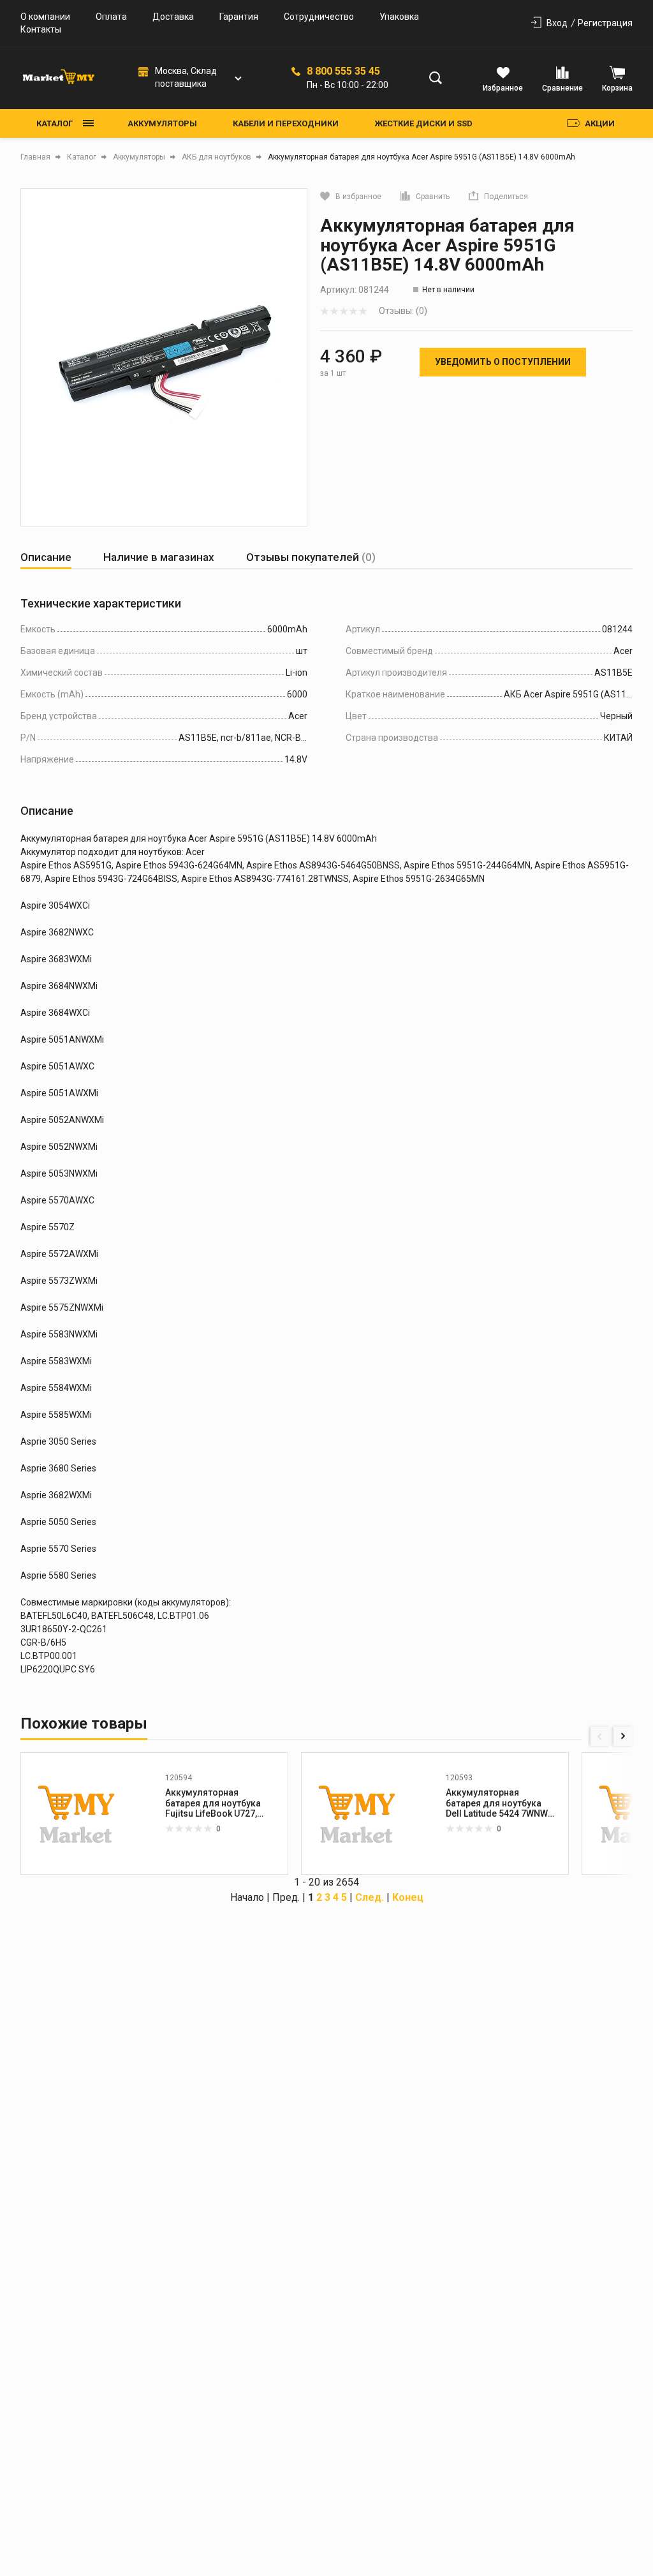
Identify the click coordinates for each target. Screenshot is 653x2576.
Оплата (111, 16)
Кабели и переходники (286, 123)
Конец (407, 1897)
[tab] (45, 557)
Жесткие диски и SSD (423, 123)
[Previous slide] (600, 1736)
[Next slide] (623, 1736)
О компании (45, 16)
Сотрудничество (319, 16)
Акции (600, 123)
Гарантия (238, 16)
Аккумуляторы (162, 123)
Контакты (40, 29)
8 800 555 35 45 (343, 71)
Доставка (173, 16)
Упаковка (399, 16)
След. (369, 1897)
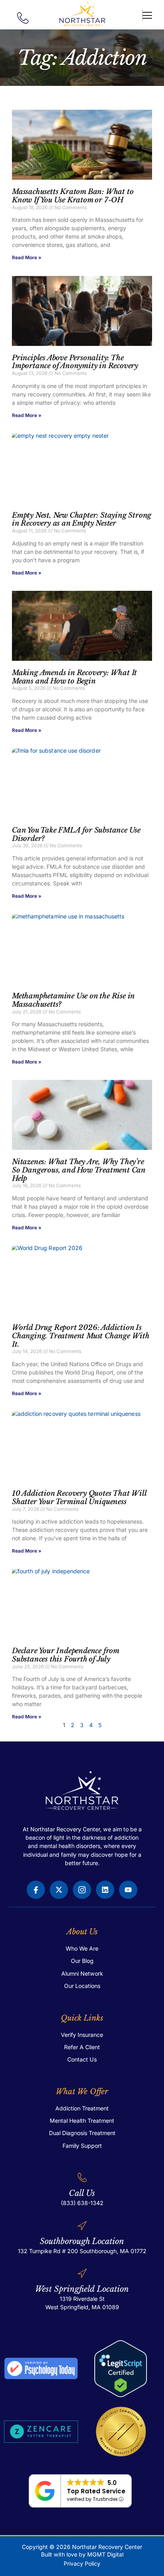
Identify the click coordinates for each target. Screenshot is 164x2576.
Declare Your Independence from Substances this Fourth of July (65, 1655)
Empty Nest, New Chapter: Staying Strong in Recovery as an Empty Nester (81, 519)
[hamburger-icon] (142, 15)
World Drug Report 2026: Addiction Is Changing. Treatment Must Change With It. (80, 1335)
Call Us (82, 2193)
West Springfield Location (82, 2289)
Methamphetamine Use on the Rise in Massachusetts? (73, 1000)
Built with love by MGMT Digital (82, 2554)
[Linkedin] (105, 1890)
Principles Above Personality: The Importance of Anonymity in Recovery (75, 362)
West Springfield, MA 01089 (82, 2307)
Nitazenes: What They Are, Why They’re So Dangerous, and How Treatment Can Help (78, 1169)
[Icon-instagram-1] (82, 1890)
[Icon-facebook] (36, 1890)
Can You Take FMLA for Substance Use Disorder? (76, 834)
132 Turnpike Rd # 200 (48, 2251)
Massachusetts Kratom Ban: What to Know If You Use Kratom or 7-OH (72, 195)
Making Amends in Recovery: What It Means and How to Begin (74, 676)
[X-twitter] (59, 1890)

--

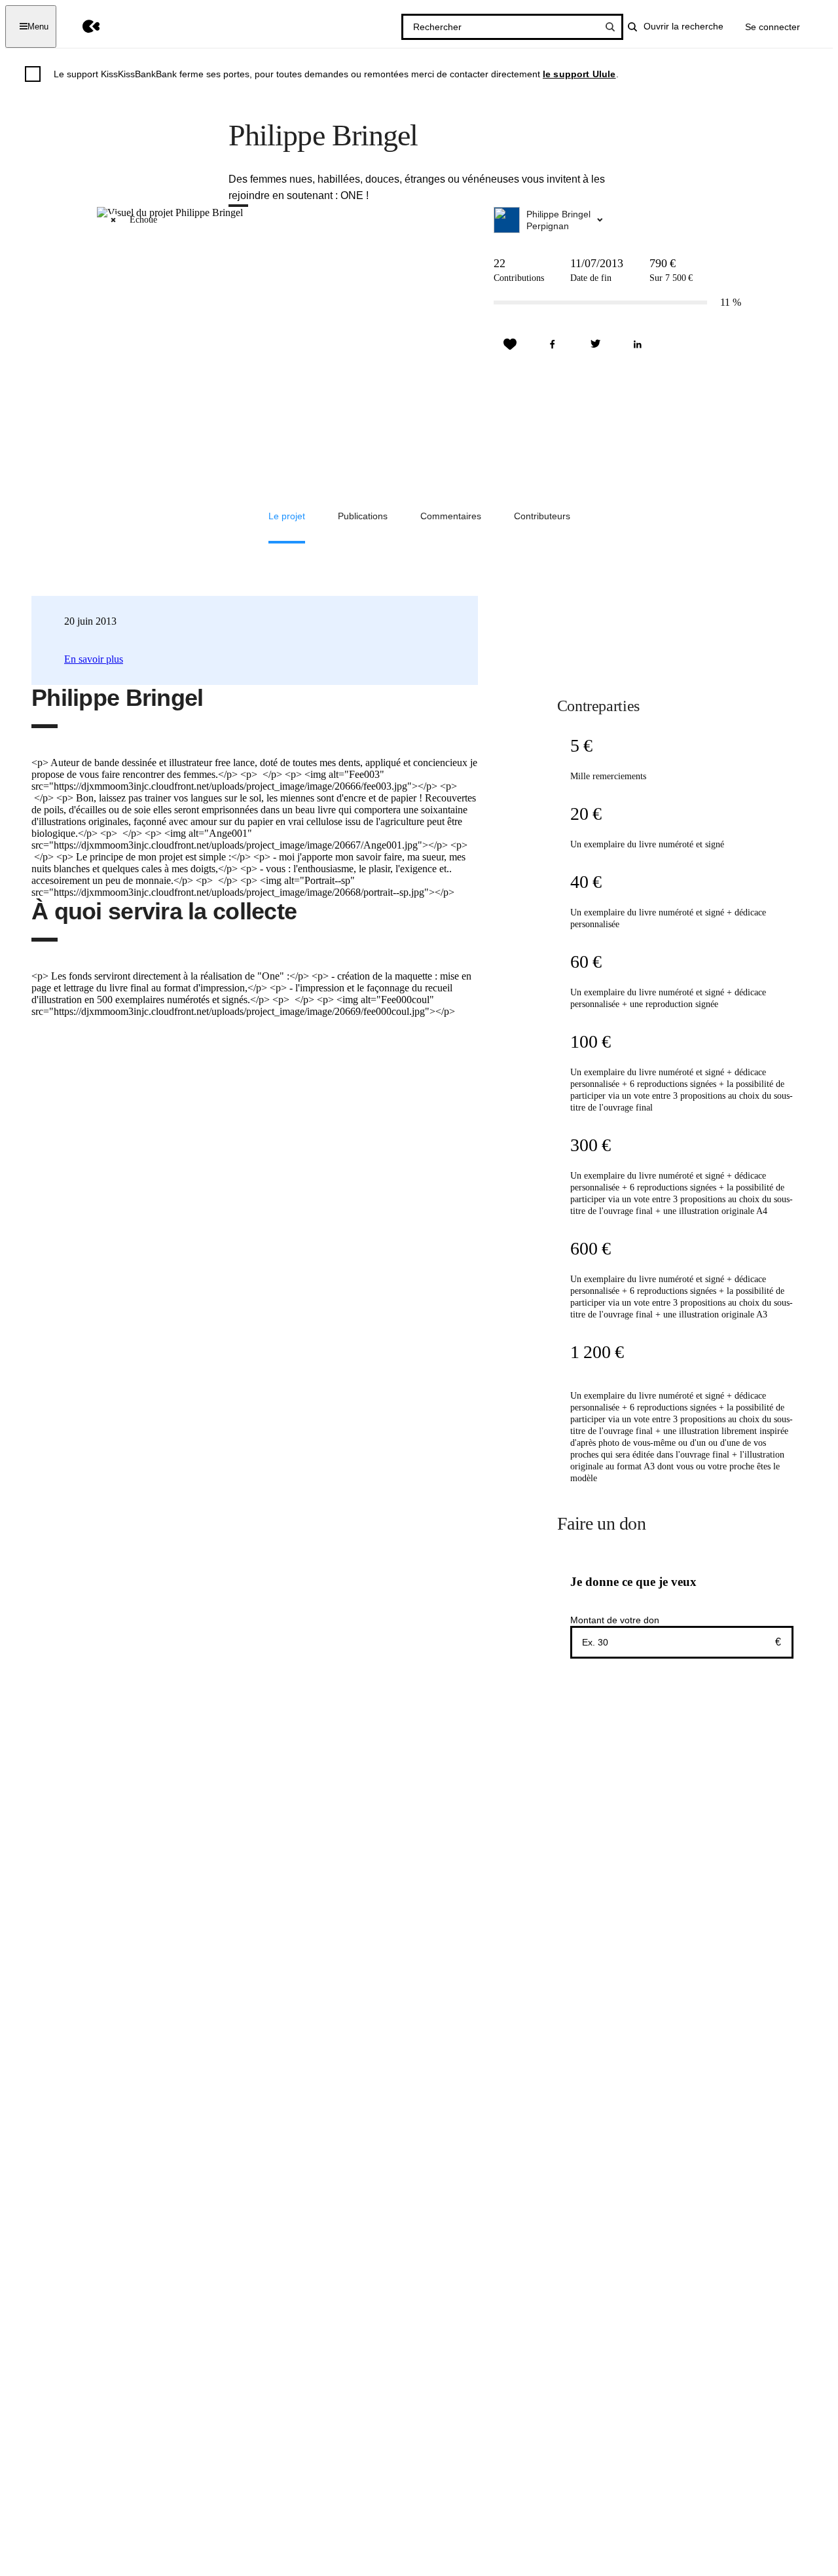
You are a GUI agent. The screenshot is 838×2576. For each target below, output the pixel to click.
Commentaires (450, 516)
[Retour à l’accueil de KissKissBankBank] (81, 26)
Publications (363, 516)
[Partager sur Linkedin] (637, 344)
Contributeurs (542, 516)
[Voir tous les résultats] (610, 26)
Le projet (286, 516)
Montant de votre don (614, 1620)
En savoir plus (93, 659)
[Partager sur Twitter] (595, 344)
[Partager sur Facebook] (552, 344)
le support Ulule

*Problem:* Starting from the line with "Screenshot is 653x2576." in the records above, repeat each line exactly until you have written the line with "[hamburger-icon] (142, 15)", then stop; drop the pictures.

*Problem solution:*
Identify the click coordinates for each target. Screenshot is 653x2576.
Оплата (111, 16)
Кабели и переходники (286, 123)
Конец (407, 1897)
[tab] (45, 557)
Жесткие диски и SSD (423, 123)
[Previous slide] (600, 1736)
[Next slide] (623, 1736)
О компании (45, 16)
Сотрудничество (319, 16)
Акции (600, 123)
Гарантия (238, 16)
Аккумуляторы (162, 123)
Контакты (40, 29)
8 800 555 35 45 (343, 71)
Доставка (173, 16)
Упаковка (399, 16)
След. (369, 1897)
Identify the click coordinates for each target. Screenshot is 164x2576.
Declare Your Independence from Substances this Fourth of July (65, 1655)
Empty Nest, New Chapter: Staying Strong in Recovery as an Empty Nester (81, 519)
[hamburger-icon] (142, 15)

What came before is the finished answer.